Not to beat a dead horse...on second thought, that's what we'll do, because Lord knows this subject hasn't been addressed enough. Speaking of the almighty, God bless Doug Melvin for keeping up a brave front in light of the job he's been asked to do as the Texas Rangers' general manager. And what job is that, exactly? That would be serving as team owner Tom Hicks' personal errand boy, spending the off-season carrying out a shopping list that had him throwing around money like a juggler in the Treasury Department. Which would have been fine, probably, if Hicks hadn't asked Melvin to throw it all at Alex Rodriguez, to sign the biggest-name free agent on the market just to prove he could afford it. Did the Rangers need another bat in the lineup? Not really. And you have to believe Melvin was obviously well aware of that fact since, at one time, his was one of the most respected baseball minds around. But Melvin got the job done. Next on his to-do list: waxing Hicks' car.
It would be a stretch and--that's right, we said it--a disgrace to believe that any professional athlete is worth more than $25 million a season. Sure, Rangers shortstop-messiah Alex Rodriguez is having a great first season in Texas (he's going to end up with about 45 home runs, 130 RBIs and an average well above .300, not to mention a coupla hundred hits), but $25 million? Not bloody likely. Fact is, general manager Doug Melvin and owner Tom Hicks could have and should have found some other ways to spread the wealth. In case you missed the two items above, we'll say it again, slowly, so a billionaire can understand: It doesn't matter if A-Rod helps the Rangers score 10 runs a game if they don't have a few pitchers who can keep the team in the other dugout from getting 11. And they don't.

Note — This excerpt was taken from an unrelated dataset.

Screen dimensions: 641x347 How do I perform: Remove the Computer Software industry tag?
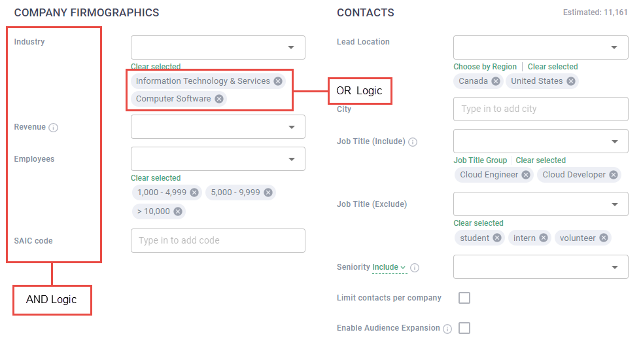pyautogui.click(x=219, y=99)
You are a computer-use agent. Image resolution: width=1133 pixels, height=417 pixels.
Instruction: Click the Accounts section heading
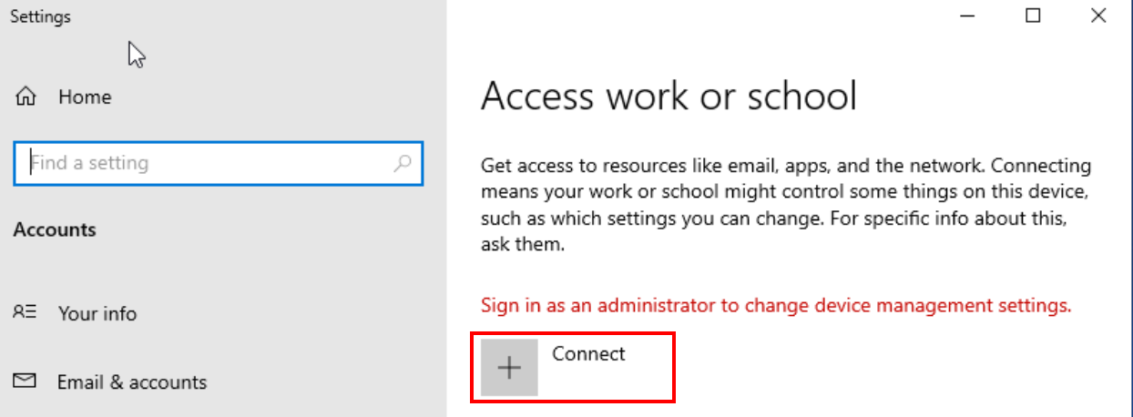pyautogui.click(x=55, y=229)
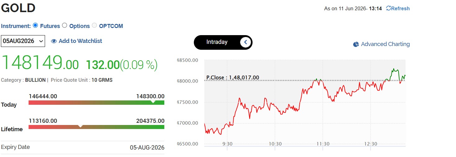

So here's a suggestion: Put Rodriguez on the mound every fifth day. Couldn't hurt.

If you didn't notice, last year was a bit lean for the 'Pokes. Not so many wins. Quite a few losses. America's Team was in disarray, from Troy Aikman's countless concussions to Joey Galloway's season-ending injury to the poor fools who actually went to Texas Stadium to see them suck in person. Lending a bit of good sense in the aftermath was linebacker Darren Hambrick, a 6-foot-2, 235-pound pauper. See, Hambrick is smarter than all of us. That is, he examined the roster, realized how bad the team was, then demanded to be paid more than the rest of the stiffs. Makes sense considering he was chief among the stiffs, accounting for 154 mostly-by-accident tackles. When he realized Jerry Jones wouldn't pony up the money he wanted, he brooded and sulked like a child, refusing to attend "voluntary" minicamp. Then he lashed out at the media for making something of his tardiness. "I missed a voluntary camp," he said incredulously to a pack of reporters. "What do 'voluntary' mean?" Wow. Good with contract negotiations and sentence structure. How many Cowboys can say that? Hell, how many Observer employees can say that? Regardless, if you were in his spot, would you want to play for the 'Boys? Didn't think so. Like we said, Hambrick is smarter than all of us.

Best Spot to Sweat Your Butt Off While Playing Frisbee Golf

B.B. Owens Park

All right, so Frisbee golf isn't "cool" in the traditional, Osmond-family sense of the word. Still, it's pretty enjoyable. Grab a group of buddies, a few Frisbees and hike out to a course for the afternoon. It's a good time, and it's free, which makes it that much better. The only problem being, on most of these courses, there's not much shade. That said, B.B. Owens is close to downtown and pretty good as far as layout goes. There's a long "water hazard" and some good, secluded areas for "leisurely smoke breaks." Just bring water. Lots of it.

A down-home tavern where you are unlikely to run into jerks with their own pool cues who insist on getting in on your friendly game. It is easy to fit in with the mostly under-35 crowd who are interested in playing pool but not obsessed to the point of being irritating. Cuckoo's Nest has nine pool tables and a full-service bar, and beer is sold by the pitcher. You won't find tournaments, hustlers or the class valedictorian here.